## Excerto da página
____________________

Este livro não aspira a ser mais que uma leve conversação com o leitor
sobre assuntos camilianos e, fundamentalmente, ainda um preito de veneração e
saudade que eu venho render à memoria do imortal Torturado de Seide. In
Alberto Pimentel, Trafaria, Maio de 1921.
«(…) Se consultar o Grande
Dicionário de Larousse, encontrará que dropp,
palavra inglesa, significa uma espécie de guindaste empregado em Inglaterra
para meter a carga a bordo dos navios. A roldana deste guindaste está montada sobre
uma plataforma de via-ferrea e suspende por um cabo a larga balança em que desce
até á ponte do navio o vagonete carregado. Mas, como se entrevê da sátira de
Camilo, o dropp não exercia na praia
da Foz uma funcção comercial como em Inglaterra. Apenas por analogia se lhe
dera aquele nome, e o seu fim era diferente. Historiemos, ligeiramente, os
acontecimentos. Em 1830 o infante
Miguel mandou construir junto à barra um hospício onde os náufragos pudessem receber
prontos socorros. Esse edifício custou 6.400$000 réis. Poucos anos depois, em 1835, o governo vendeu-o a um
particular por 800$00 réis. Custa a crer, mas é verdade.
Sucedeu, a 29 de março
de 1852, o horroroso naufrágio do
vapor Porto, que tanto emocionou
todo o pais especialmente os portuenses, muitos dos quais presencearam a
catástrofe em todos os seus angustiosíssimos episódios. Logo no dia seguinte a
Associação Comercial se reuniu para ouvir lêr uma representação, redigida por Eduardo
Móser, na qual aquela corporação chamava a atenção do governo para o estado
perigoso da barra e falta de recursos de salvação em caso de naufrágio. Logo
também, graças à iniciativa particular, em grande parte estimulada por Manuel
Clamouse Browne, se tratou da fundação da Real Sociedade Humanitária,
que teve a sua primeira sessão no paço episcopal e que se constituiu legalmente
por um regulamento de 21 de abril do mesmo ano. O lugar de secretário foi confiado
a Eduardo Móser (mais tarde 1.° conde de Móser). Os esforços reunidos da
Associação Comercial, da Real Sociedade Humanitária e da opinião pública do
Porto, obrigaram o governo de então a adoptar algumas providencias não só para
investigar as causas da catástrofe e subsidiar as famílias pobres que nela
tinham perdido os seus chefes, mas também para evitar ou pelo menos atenuar futuras
catástrofes.

____________________

## Tarefas do exercício
A. Reproduza fielmente o trecho do excerto da página que vai de "Este livro não" até "Maio de 1921.".
B. Indique se cada afirmação abaixo está de acordo com o excerto da página, respondendo sim ou não e citando as palavras exatas do excerto que o determinam: (i) o hospício junto à barra foi mandado construir pelo infante Miguel em 1830; (ii) a Real Sociedade Humanitária teve a sua primeira sessão na sede da Associação Comercial; (iii) o lugar de secretário da Real Sociedade Humanitária foi confiado a Eduardo Móser.

## Material fornecido

____________________

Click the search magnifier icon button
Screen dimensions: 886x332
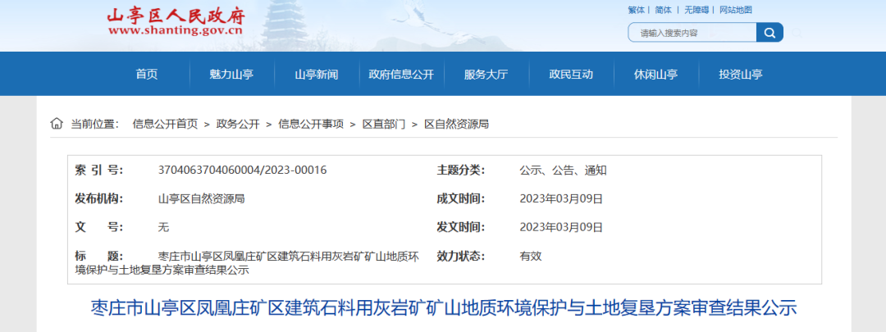coord(770,33)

____________________

## Respostas do exercício
A.
Este livro não aspira a ser mais que uma leve conversação com o leitor
sobre assuntos camilianos e, fundamentalmente, ainda um preito de veneração e
saudade que eu venho render à memoria do imortal Torturado de Seide. In
Alberto Pimentel, Trafaria, Maio de 1921.

B.
(i) Sim: «Em 1830 o infante Miguel mandou construir junto à barra um hospício».
(ii) Não: «que teve a sua primeira sessão no paço episcopal».
(iii) Sim: «O lugar de secretário foi confiado a Eduardo Móser».